La decisión tomada y conocer tantos secretos fueron la sentencia de muerte del joven, pues Cano no concebía la vida sin él, pero también sabía que si Roberto abría la boca, lo esperaba una larga condena en La Ladera, según la hipótesis de las autoridades.
Según las pesquisas judiciales, Cano elaboró su plan así: buscando engatusar a Múnera para que ingresara a La Escocia, le pidió tumbar un palo de naranjo de la finca, de la que eran vecinos. En las vísperas Cano ya había cavado la zanja, tal como lo comentó el mayordomo. Como coartada, Cano pidió en una tienda vecina desde el jueves que le prestaran un machete, el mismo que recogió Munera cerca de las 2:00 p.m. de ese funesto viernes. Luego los dos entraron juntos a la zona boscosa de la que solo Cano emergió en horas de la tarde. De Múnera solo salieron los pedazos de carne que fueron ingeridos por los Cano, pues Carlos había mentido diciendo que eran “trozos de un novillo desnucado”.
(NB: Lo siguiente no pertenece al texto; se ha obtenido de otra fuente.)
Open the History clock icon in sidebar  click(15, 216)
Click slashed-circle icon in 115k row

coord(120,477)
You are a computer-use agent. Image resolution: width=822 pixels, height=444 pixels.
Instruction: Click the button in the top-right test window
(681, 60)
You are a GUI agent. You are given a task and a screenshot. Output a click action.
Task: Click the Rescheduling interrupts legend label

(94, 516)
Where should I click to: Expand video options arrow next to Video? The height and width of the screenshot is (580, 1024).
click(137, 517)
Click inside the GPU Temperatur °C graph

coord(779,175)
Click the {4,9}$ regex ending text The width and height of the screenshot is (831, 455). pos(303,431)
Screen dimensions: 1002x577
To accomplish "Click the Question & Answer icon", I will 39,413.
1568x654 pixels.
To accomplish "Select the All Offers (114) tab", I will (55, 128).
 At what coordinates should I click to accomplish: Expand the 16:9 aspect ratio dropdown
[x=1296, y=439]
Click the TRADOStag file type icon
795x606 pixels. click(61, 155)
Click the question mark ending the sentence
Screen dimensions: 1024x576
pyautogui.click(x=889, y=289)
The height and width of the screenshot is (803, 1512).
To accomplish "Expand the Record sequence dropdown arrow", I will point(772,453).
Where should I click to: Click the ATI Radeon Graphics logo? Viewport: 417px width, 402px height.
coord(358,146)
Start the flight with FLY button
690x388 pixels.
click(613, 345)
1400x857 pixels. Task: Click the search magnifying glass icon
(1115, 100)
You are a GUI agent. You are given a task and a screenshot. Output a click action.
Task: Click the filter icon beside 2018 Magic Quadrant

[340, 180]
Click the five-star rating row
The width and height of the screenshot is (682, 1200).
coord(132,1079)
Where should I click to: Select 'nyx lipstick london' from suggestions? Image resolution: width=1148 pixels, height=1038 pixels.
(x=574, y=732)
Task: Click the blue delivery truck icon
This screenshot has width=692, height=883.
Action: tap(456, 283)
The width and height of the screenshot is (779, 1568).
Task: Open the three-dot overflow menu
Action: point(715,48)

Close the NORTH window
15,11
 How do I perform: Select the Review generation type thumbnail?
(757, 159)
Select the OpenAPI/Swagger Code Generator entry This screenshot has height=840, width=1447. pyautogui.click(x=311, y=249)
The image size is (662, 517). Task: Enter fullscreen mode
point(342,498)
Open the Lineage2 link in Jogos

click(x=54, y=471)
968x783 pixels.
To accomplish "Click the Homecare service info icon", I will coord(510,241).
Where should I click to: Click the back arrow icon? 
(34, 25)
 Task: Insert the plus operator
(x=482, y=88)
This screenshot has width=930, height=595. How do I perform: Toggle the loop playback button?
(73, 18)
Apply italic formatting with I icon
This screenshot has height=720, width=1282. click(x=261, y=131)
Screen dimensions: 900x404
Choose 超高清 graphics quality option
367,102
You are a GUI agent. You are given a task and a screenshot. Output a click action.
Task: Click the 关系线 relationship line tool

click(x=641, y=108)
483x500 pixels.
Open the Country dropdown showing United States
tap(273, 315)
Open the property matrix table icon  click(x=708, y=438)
Desde agosto de 1928 Cano estuvo detenido por ser el principal sospechoso de la muerte del joven. Para junio de 1930 se anunció que por fin había sido llamado a juicio, mientras que Marcelino obtuvo la absolución.
Estaba libre
La década de 1930 fue bastante convulsa y la guerra contra el Perú –así como el ascenso del nazismo– opacaron el crimen de La Escocia. Solo el 14 de agosto de 1933, EL COLOMBIANO reseñó que Carlos Cano no solo estaba libre sino también armado y que se había visto envuelto en un nuevo crimen.
El 13 de agosto hirió de un tiro a un joven de 23 años que al verlo entrar en una cantina del Centro, comentó con ironía que él no comía carne humana, lo que enfureció a Cano. Por fortuna, Cano fue detenido por este nuevo delito. Lo último que se supo de él, según quedó consignado en Universo Centro, fue que a finales de 1933 fue sentenciado apenas a nueve años de cárcel por la muerte de Múnera. Nunca más se conoció su rastro.